Friday, April 22, 2016

Daily Corrections Clips


Sam Stanton and Denny Walsh, The Sacramento Bee

A psychologist who spent seven years working inside California’s correctional system filed a federal lawsuit against state prison officials Wednesday, alleging they routinely covered up how inmates died.

The suit, filed in federal court in Sacramento by Dr. Eric Reininga, 63, also alleges that he was fired last year after he leaked information to The Sacramento Bee about an inmate who died after being pepper sprayed in the face and left in his cell.

Joseph Damien Duran, 35, breathed through a tube in his throat. He died Sept. 7, 2013, at Mule Creek State Prison after being pepper sprayed because he would not remove his hands from the food port in his cell door. Guards refused to remove him from his cell and clean him up despite medical staff insisting he receive help, documents state.


Phyllis Belcher, Tehachapi News

The former women's prison in Tehachapi had its beginning in 1852 explained Del Troy, Tehachapi's well-known historian, when she spoke to the Kiwanis Club. In those early days there was a ship at San Quentin Point that held 50 convicts, some of whom were women. A prison was built for them, and the women were housed in the same facility as the men until 1928 when the legislature approved separate prisons for women.

The state of California purchased 1,700 acres in Cummings Valley from Lucas Brite and construction began.

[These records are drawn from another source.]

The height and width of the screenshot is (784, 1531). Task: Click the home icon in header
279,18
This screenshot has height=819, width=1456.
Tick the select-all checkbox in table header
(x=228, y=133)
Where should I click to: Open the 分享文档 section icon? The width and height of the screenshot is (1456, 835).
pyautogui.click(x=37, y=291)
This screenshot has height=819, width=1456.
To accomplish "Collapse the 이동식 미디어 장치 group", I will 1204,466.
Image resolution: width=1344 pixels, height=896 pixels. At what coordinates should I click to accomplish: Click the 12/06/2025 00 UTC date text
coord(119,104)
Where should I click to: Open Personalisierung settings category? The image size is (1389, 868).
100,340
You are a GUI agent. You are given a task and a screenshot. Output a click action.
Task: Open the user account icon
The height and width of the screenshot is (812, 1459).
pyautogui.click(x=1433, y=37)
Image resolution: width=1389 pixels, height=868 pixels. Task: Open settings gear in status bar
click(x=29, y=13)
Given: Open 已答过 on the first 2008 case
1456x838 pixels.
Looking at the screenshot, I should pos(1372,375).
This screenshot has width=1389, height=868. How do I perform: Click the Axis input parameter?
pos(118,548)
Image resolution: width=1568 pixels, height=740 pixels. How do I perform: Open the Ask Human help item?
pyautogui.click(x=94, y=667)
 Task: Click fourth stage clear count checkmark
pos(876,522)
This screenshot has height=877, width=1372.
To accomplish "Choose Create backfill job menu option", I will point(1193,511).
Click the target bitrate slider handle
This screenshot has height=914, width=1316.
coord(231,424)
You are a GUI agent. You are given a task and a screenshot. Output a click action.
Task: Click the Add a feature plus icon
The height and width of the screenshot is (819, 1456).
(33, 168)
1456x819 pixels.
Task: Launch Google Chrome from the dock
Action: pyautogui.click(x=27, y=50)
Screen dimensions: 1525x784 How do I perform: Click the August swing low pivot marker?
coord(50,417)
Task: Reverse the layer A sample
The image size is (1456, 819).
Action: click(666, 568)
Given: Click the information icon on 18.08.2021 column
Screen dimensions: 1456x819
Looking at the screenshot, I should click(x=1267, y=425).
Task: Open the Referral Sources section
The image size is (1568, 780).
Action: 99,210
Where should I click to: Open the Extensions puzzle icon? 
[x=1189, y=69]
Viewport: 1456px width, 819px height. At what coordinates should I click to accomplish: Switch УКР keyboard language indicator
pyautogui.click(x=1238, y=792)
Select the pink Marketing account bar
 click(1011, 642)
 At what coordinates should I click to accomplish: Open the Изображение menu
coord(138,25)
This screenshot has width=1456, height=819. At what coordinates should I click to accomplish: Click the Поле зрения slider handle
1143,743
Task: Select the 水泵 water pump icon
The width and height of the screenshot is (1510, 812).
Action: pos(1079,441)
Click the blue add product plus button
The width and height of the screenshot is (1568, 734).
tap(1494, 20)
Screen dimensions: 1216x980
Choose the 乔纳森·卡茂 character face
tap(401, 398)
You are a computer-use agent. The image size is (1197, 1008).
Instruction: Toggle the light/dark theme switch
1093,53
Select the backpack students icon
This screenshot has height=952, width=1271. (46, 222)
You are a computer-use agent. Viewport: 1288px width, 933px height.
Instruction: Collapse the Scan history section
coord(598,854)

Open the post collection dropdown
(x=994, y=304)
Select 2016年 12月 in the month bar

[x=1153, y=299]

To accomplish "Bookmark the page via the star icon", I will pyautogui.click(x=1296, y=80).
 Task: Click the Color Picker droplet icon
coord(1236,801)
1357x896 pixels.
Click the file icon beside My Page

The building was completed by 1933 and the 30 women prisoners were moved from San Quentin to the new facility in Tehachapi. It was the first women's prison in California and only the third prison to be built in the state.

John Ramos, CBS

FOLSOM (KPIX 5) — If you’ve ever heard of the town of Folsom, or the state prison there, you probably have one man to thank for it – Johnny Cash.  And now, a nature trail will pay tribute to the singer on the grounds of the prison that helped make him famous.

In 1968, singer Johnny Cash resurrected a stalled music career when he released a live album recorded in the Folsom State Prison cafeteria.  Cash’s iconic song “Folsom Prison Blues” put the prison, and the town on the map.

People in the area have loved “the man in black” ever since.


Will Help Determine How to Spend Money Saved by Prop 47
Nick Welsh, The Santa Barbara Independent

Retired Santa Barbara judge George Eskin was just appointed to an executive steering committee established to direct the expenditure of money saved by releasing inmates convicted of nonviolent, nonserious crimes from state prisons in accordance with Proposition 47, the California ballot initiative passed in November 2014. Since going into effect, Prop. 47 has released 4,598 inmates. It currently costs $63,800 a year to keep an inmate in prison. According to the initiative, a portion of the savings generated by reducing prison populations is to be spent on various programs designed to keep those released from reoffending.

The committee Eskin has joined was organized by the Board of State and Community Corrections and is charged with drafting the criteria by which grant applications for such efforts will be judged; it will also evaluate grant proposals once they start rolling in. “It’s an intensive amount of work,” said Tracie Cone, spokesperson for the committee. Cone noted that five of Eskin’s committee members served time behind bars themselves and will bring that firsthand experience to the table. Eskin has worked as a prosecuting attorney, a criminal defense attorney, and judge. In addition, he was an outspoken proponent of Prop. 47 in Santa Barbara County, arguing with the likes of District Attorney Joyce Dudley and Sheriff Bill Brown, who believed it was a bad idea. Cochair of the committee is Leticia Perez ​— ​a UCSB graduate who now serves on the Kern County Board of Supervisors.


Prisoners need jobs while still in prison to break America’s epidemic of recidivism.
Emily Galvin, Slate

Most people are at least intuitively aware of the connection between poverty and prison. As Bryan Stevenson, the founder and executive director of the Equal Justice Initiative, has said, too often the opposite of poverty is not wealth—it is justice. A 2015 investigation by the Prison Policy Initiative noted that across race, gender, and ethnic groups, incarcerated individuals earned 41 percent less than their peers before they were locked up. Having been incarcerated also makes it much more likely a person will suffer poverty post-incarceration, as having a criminal record makes it harder to find work, get student aid, and access many basic social programs. Prison causes poverty, but poverty also often leads to prison. It’s a devastating cycle.

To make matter worse, many people in prison have never had a job. And once out of prison, prior incarceration is often an absolute barrier to employment. So, making a sustainable income possible for former inmates after their release is crucial to lowering re-incarceration rates, which more Americans are beginning to realize have reached levels indicative of a national crisis. When you consider the fact that 95 percent of the incarcerated will eventually be released, it becomes apparent how urgent it is to break this cycle.